Neural logic programming. In recent years, models borrowing the idea of logic rule learning in a deep manner have emerged as successful approaches for link prediction task. Extending the idea of TensorLog that tackles the problem of rule-based logic reasoning through sparse matrix multiplication, Neural LP [42] is the first end-to-end differentiable approach to simultaneously learn continuous parameters and discrete structure of rules. Some recent methods [29,38,43] have improved the framework done by Neural LP [42] in different manners. DRUM [29] introduces tensor approximation for optimization and reformulate Neural LP to support rules of varied lengths. Neural-Num-LP [38] extends Neural LP to learn numerical relations like age and weight with dynamic programming and cumulative sum operation. NLIL [43] proposes a multi-hop reasoning framework for general ILP problem through a divide-and-conquer strategy as well as decomposing the search space into three subspaces. However, the existing methods ignore the effects caused by entities of different types while reasoning over a specific relational path, thus witness a more obvious failure where heterogeneous entities and relations are involved in the KGs.

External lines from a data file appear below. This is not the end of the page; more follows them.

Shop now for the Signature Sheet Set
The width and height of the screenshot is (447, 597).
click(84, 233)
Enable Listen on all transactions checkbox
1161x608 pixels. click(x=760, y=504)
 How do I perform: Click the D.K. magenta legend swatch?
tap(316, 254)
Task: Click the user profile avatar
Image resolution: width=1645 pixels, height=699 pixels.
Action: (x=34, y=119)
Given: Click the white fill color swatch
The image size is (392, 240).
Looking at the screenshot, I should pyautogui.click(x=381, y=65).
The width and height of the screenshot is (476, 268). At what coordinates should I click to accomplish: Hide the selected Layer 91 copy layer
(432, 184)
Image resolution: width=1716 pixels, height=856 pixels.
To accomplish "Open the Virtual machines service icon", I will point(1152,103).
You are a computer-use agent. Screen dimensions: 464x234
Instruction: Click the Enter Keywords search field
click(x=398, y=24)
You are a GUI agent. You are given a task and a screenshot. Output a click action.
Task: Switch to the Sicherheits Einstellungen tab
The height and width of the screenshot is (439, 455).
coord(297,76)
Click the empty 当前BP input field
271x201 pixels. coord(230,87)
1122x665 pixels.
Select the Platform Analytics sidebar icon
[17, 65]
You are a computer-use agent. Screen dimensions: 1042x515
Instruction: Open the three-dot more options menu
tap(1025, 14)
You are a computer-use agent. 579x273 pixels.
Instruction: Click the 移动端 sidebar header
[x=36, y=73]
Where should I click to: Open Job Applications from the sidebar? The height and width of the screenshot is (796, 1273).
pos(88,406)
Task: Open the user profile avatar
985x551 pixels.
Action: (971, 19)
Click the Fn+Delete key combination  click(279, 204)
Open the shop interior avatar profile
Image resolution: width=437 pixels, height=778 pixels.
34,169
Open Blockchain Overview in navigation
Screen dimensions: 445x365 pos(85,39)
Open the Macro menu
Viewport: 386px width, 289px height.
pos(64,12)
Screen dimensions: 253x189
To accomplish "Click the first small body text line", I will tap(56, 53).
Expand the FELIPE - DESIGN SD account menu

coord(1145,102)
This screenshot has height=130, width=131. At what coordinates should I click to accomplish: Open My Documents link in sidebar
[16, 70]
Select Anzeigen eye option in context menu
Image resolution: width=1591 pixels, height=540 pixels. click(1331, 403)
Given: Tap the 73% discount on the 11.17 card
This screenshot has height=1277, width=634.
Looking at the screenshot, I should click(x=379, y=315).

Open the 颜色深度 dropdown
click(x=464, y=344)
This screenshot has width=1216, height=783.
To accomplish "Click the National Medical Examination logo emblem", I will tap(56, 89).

Representation learning. Capturing their semantic information by learning low-dimensional embeddings of entities and relations, also known as knowledge graph embedding, is a vital research issue in KGC, and we term those models as embedding-based models. Newly proposed methods, including RotatE [32], ConvE [9] and TuckER [2], predict missing links by learning embedding vectors from various perspectives of the problem. Specifically, the work of RotatE [32] focuses on inferring patterns such as symmetry and inversion, where they proposed a rotational model that rotates the relation from the subject to the object in the complex space as eo=es∘r where the ∘ denotes the element-wise Hadamard product. ConvE introduces a highly parameter efficient model, which uses 2D convolution over embeddings and multiple layers of nonlinear features to express semantic information. TuckER, inspired by the Tucker decomposition [35] that factorizes a tensor into a core tensor along with a set of matrices, is a linear model for link prediction that has good expressive power. Unfortunately, the biggest problem is that these sort of methods can hardly be comprehended by humans, but we relate to these methods for their ability to capture latent information of entities and relations through embedding.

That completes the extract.